CONSEGNA: Elenca tutti gli scopi attribuiti alla scrittura nell'intervista riportata qui sotto.

DOCUMENTO:
*****
Ci piaceva l’idea di seguire un’atleta in questo percorso, anche prima di sapere il risultato delle Olimpiadi, volevamo raccontare questo viaggio sia nella vittoria che nella sconfitta. Poi dopo le Olimpiadi e la sconfitta ci siamo adeguati perché è la realtà che vogliamo raccontare; dopo Rio, però, abbiamo anche iniziato ad inserire delle parti che venivano scritte in precedenza ispirati da tutta l’esistenza di Irma. Scrivere per escludere delle cose, scrivere per dare una struttura al film e non per aggiungere delle parti.
Alessandro: La scrittura ci occorreva per dare struttura al film, per capire quali aspetti di Irma potessero interessarci di più e come proseguire nel racconto.
In realtà nel vostro lavoro siete quasi riusciti a trascende lo stile documentaristico, il cinema del reale, fondendolo con la fiction e facendo emerge in toto la figura di Irma.
Alessandro: grazie ad Irma siamo riusciti a realizzare un lavoro del genere. Le modalità di realizzazione si sono formate durante il progetto. Irma, inizialmente, si sentiva quasi pedinata ma, poi, si è aperta totalmente. Dopo le Olimpiadi, Irma si è messa in gioco, è riuscita a mettersi in gioco, ha avuto la forza e il coraggio di raccontarsi anche dopo una sconfitta.
Il pubblico entra in empatia con Irma. Il documentario riesce a far emerge una parte profonda dell’atleta, lei che vuole raggiungere qualcosa e, infine, la sconfitta.
Irma, quanto è complesso raccontare se stessi e soprattutto in una fase così importante e forte della propria vita?
*****
Dati per la localizzazione di parole ed elementi:
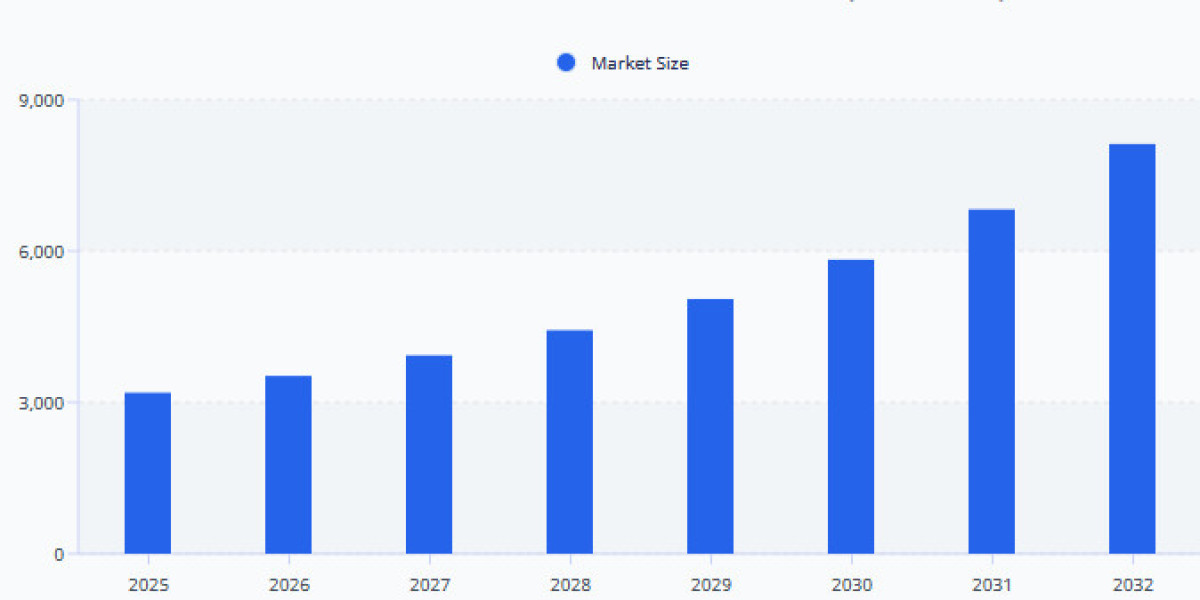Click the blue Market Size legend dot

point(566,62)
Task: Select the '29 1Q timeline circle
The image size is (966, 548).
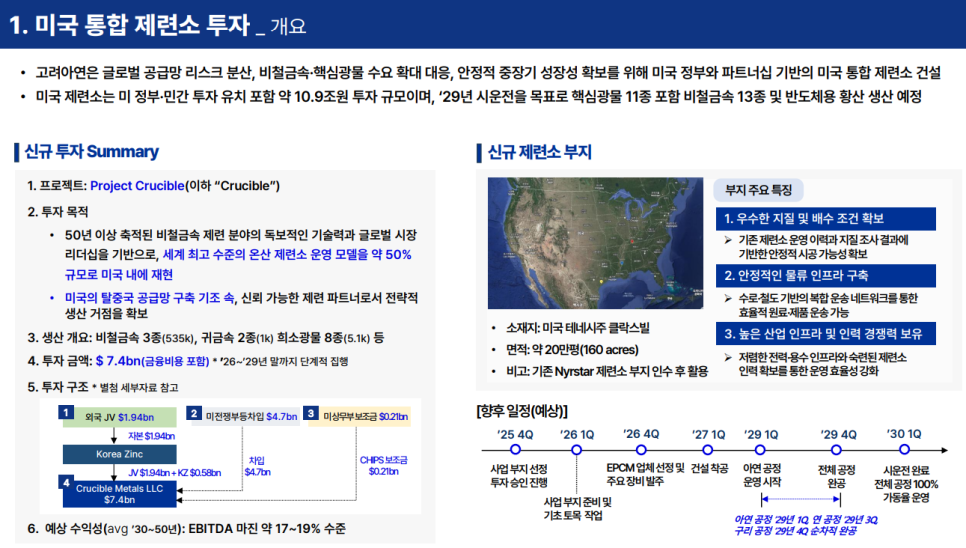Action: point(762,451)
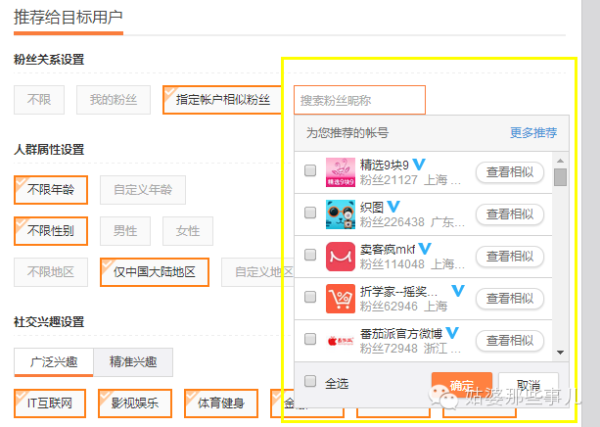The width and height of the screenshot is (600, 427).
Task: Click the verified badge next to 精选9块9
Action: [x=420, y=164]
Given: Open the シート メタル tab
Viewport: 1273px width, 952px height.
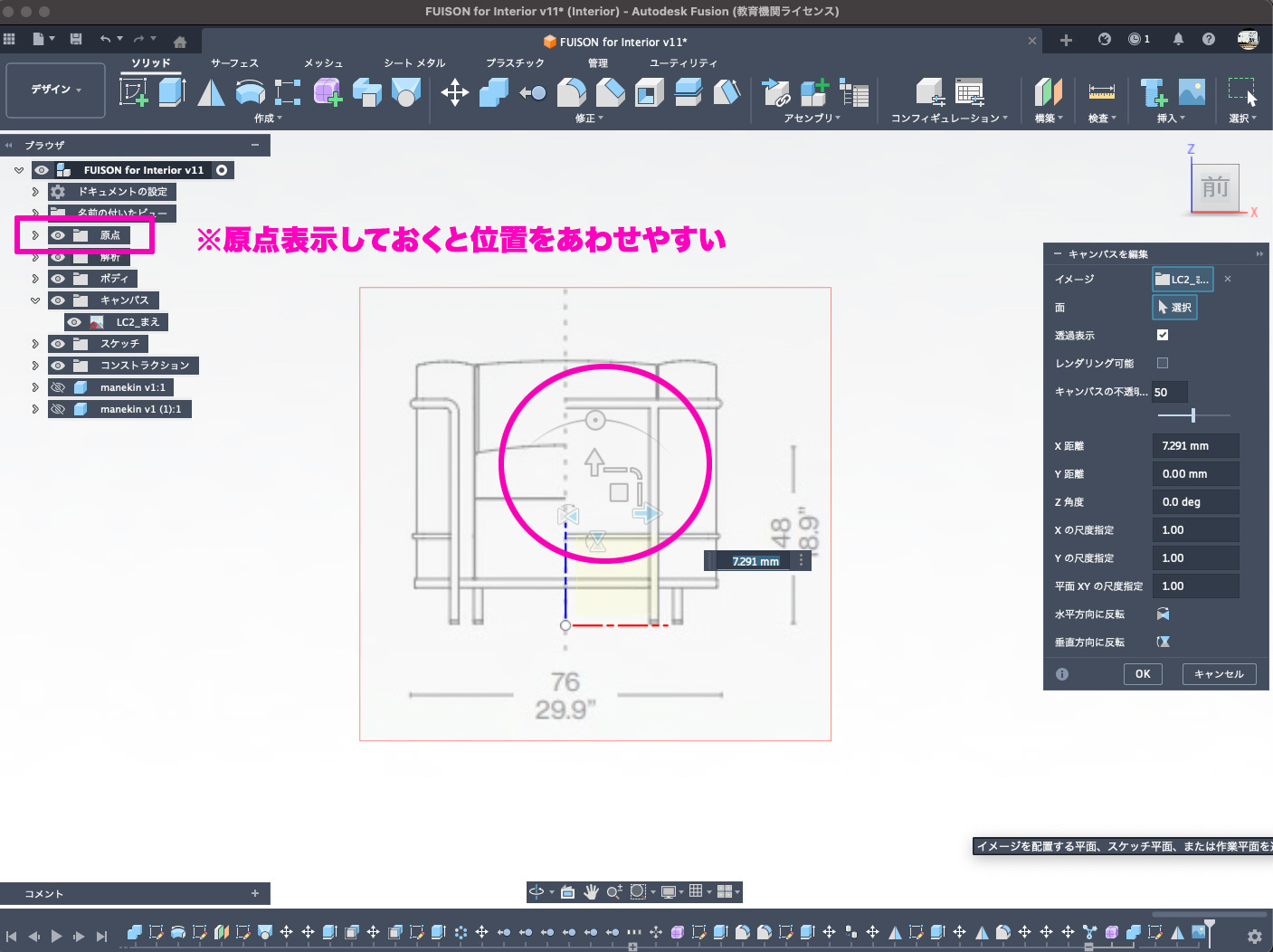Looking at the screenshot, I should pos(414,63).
*****
SOLUZIONE:
- Escludere delle cose
- Dare una struttura al film
- Capire quali aspetti di Irma potessero interessare di più
- Capire come proseguire nel racconto